Step 2.7. Security tips

The template GitHub App code already has a method to verify incoming webhook payloads to ensure they are from a trusted source. If you are not validating webhook payloads, you'll need to ensure that when repository names are included in the webhook payload, the webhook does not contain arbitrary commands that could be used maliciously. The code below validates that the repository name only contains Latin alphabetic characters, hyphens, and underscores. To provide you with a complete example, the complete server.rb code available in the companion repository for this quickstart includes both the method of validating incoming webhook payloads and this check to verify the repository name.

# This quickstart example uses the repository name in the webhook with
# command-line utilities. For security reasons, you should validate the
# repository name to ensure that a bad actor isn't attempting to execute
# arbitrary commands or inject false repository names. If a repository name
# is provided in the webhook, validate that it consists only of latin
# alphabetic characters, `-`, and `_`.
unless @payload['repository'].nil?
  halt 400 if (@payload['repository']['name'] =~ /[0-9A-Za-z\-\_]+/).nil?


Here are a few common problems and some suggested solutions. If you run into any other trouble, you can ask for help or advice in the GitHub API Development and Support Forum.
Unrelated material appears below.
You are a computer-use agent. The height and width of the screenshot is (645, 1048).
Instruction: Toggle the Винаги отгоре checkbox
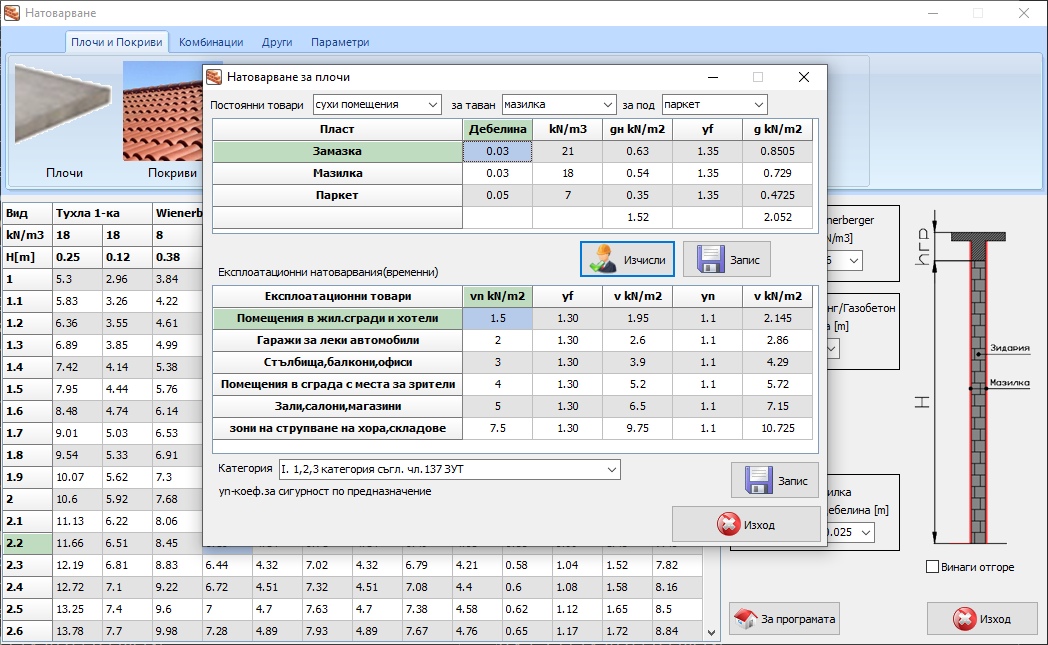click(x=933, y=567)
  • Q: My app isn't pushing code to GitHub. I don't see the fixes that RuboCop automatically makes!

    A: Make sure you have Read & write permissions for "Repository contents," and that you are cloning the repository with your installation token. See Step 2.2. Cloning the repository for details.

  • Q: I see an error in the template_server.rb debug output related to cloning my repository.

    A: If you see the following error, you haven't deleted the checkout of the repository in one or both of the initiate_check_run or take_requested_action methods:

    2018-11-26 16:55:13 - Git::GitExecuteError - git  clone '--' '' 'Octocat-breeds'  2>&1:fatal: destination path 'Octocat-breeds' already exists and is not an empty directory.:

    Compare your code to the server.rb file to ensure you have the same code in your initiate_check_run and take_requested_action methods.

  • Q: New check runs are not showing up in the "Checks" tab on GitHub.

    A: Restart Smee and re-run your template_server.rb server.

  • Q: I do not see the "Re-run all" button in the "Checks" tab on GitHub.

    A: Restart Smee and re-run your template_server.rb server.


After walking through this guide, you've learned the basics of using the Checks API to create a CI server! To review, you:

  • Configured your server to receive Checks API events and create check runs.
  • Used RuboCop to check code in repositories and create annotations for the errors.
  • Implemented a requested action that automatically fixes linter errors.

Next steps

Here are some ideas for what you can do next:

  • Currently, the "Fix this" button is always displayed. Update the code you wrote to display the "Fix this" button only when RuboCop finds errors.
  • If you'd prefer that RuboCop doesn't commit files directly to the head branch, you can update the code to create a pull request with a new branch based on the head branch.